Но хотя и могло быть нечто достопримечательное собственно в миллионе и в получении наследства, князя удивило и заинтересовало и еще что-то другое; да и Рогожин сам почему-то особенно охотно взял князя в свои собеседники, хотя в собеседничестве нуждался, казалось, более механически, чем нравственно; как-то более от рассеянности, чем от простосердечия; от тревоги, от волнения, чтобы только глядеть на кого-нибудь и о чем-нибудь языком колотить. Казалось, что он до сих пор в горячке и уж по крайней мере в лихорадке. Что же касается до чиновника, так тот так и повис над Рогожиным, дыхнуть не смел, ловил и взвешивал каждое слово, точно бриллианта искал.
– Рассердился-то он рассердился, да, может, и стоило, – отвечал Рогожин, – но меня пуще всего брат доехал. Про матушку нечего сказать: женщина старая, Четьи минеи[17] читает, со старухами сидит, и что Сенька-брат порешит, так тому и быть. А он что же мне знать-то в свое время не дал? Понимаем-с! Оно правда, я тогда без памяти был. Тоже, говорят, телеграмма была пущена. Да телеграмма-то к тетке и приди. А она там тридцатый год вдовствует и всё с юродивыми сидит с утра до ночи. Монашенка не монашенка, а еще пуще того. Телеграммы-то она испужалась да, не распечатывая, в часть и представила, так она там и залегла до сих пор. Только Конев, Василий Васильич, выручил, всё отписал. С покрова парчового на гробе родителя ночью брат кисти литые, золотые, обрезал: они, дескать, эвона каких денег стоят. Да ведь он за это одно в Сибирь пойти может, если я захочу, потому оно есть святотатство. Эй ты, пугало гороховое! – обратился он к чиновнику. – Как по закону: святотатство?

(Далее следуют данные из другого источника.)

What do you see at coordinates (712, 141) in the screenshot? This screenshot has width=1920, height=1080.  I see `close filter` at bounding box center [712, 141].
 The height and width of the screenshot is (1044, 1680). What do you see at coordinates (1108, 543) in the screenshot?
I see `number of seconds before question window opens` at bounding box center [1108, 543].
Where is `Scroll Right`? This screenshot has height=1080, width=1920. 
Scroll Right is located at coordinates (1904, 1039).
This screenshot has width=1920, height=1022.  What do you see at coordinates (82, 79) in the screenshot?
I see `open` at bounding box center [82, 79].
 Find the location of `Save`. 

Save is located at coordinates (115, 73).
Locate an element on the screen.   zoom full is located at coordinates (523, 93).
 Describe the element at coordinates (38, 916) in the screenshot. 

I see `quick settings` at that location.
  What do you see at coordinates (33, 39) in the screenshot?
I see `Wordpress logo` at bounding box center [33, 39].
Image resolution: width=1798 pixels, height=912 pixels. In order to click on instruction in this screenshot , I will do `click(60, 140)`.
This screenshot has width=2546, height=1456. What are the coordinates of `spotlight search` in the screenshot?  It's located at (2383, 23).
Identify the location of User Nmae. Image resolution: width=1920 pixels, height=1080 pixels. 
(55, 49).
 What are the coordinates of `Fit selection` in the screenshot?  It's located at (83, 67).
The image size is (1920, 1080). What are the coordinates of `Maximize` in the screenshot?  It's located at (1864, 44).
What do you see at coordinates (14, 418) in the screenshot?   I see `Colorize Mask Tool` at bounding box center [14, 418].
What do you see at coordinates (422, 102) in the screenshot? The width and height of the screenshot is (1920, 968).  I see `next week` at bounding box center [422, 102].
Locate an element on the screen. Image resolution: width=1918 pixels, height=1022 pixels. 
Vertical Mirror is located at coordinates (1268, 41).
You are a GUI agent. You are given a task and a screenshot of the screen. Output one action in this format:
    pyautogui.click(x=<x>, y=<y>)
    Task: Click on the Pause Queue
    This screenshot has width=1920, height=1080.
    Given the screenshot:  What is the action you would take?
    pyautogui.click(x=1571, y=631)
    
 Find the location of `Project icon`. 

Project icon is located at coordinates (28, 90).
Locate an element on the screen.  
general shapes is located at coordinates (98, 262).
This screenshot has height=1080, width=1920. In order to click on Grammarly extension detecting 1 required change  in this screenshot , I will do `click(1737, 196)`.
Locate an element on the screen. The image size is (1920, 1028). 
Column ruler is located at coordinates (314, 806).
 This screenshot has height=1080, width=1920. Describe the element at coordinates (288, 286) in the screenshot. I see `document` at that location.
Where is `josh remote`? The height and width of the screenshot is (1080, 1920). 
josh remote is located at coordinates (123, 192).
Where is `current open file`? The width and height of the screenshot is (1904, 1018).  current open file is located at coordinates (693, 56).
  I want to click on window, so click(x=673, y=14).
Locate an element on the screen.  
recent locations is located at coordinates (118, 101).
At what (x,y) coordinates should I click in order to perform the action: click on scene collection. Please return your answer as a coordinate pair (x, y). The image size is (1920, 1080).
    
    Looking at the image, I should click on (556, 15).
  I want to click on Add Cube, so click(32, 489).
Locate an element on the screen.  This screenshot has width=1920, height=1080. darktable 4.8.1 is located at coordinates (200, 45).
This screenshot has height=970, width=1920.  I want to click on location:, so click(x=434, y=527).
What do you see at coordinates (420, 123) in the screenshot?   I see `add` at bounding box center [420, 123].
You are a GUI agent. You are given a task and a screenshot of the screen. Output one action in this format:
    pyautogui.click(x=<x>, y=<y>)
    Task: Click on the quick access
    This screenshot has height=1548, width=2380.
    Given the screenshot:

– Святотатство! Святотатство! – тотчас же поддакнул чиновник.
– За это в Сибирь?
– В Сибирь, в Сибирь! Тотчас в Сибирь!
– Они всё думают, что я еще болен, – продолжал Рогожин князю, – а я, ни слова не говоря, потихоньку, еще больной, сел в вагон да и еду: отворяй ворота, братец Семен Семеныч! Он родителю покойному на меня наговаривал, я знаю. А что я действительно чрез Настасью Филипповну тогда родителя раздражил, так это правда. Тут уж я один. Попутал грех.
– Чрез Настасью Филипповну? – подобострастно промолвил чиновник, как бы что-то соображая.
– Да ведь не знаешь! – крикнул на него в нетерпении Рогожин.
– Ан и знаю! – победоносно отвечал чиновник.
– Эвона! Да мало ль Настасий Филипповн! И какая ты наглая, я тебе скажу, тварь! Ну, вот так и знал, что какая-нибудь вот этакая тварь так тотчас же и повиснет! – продолжал он князю.
– Ан, может, и знаю-с! – тормошился чиновник. – Лебедев знает! Вы, ваша светлость, меня укорять изволите, а что, коли я докажу? Ан та самая Настасья Филипповна и есть, чрез которую ваш родитель вам внушить пожелал калиновым посохом[18], а Настасья Филипповна есть Барашкова, так сказать, даже знатная барыня и тоже в своем роде княжна, а знается с некоим Тоцким, с Афанасием Ивановичем, с одним исключительно, помещиком и раскапиталистом, членом компаний и обществ, и большую дружбу на этот счет с генералом Епанчиным ведущие…
– Эге, да ты вот что! – действительно удивился наконец Рогожин. – Тьфу, черт, да ведь он и впрямь знает.
– Всё знает! Лебедев всё знает! Я, ваша светлость, и с Лихачёвым Алексашкой два месяца ездил, и тоже после смерти родителя, и все, то есть все углы и проулки знаю, и без Лебедева дошло до того, что ни шагу. Ныне он в долговом отделении присутствует, а тогда и Арманс, и Коралию, и княгиню Пацкую, и Настасью Филипповну имел случай узнать, да и много чего имел случай узнать.
– Настасью Филипповну? А разве она с Лихачевым?.. – злобно посмотрел на него Рогожин, даже губы его побледнели и задрожали.
– Н-ничего! Н-н-ничего! Как есть ничего! – спохватился и заторопился поскорее чиновник. – Н-никакими то есть деньгами Лихачев доехать не мог! Нет, это не то что Арманс.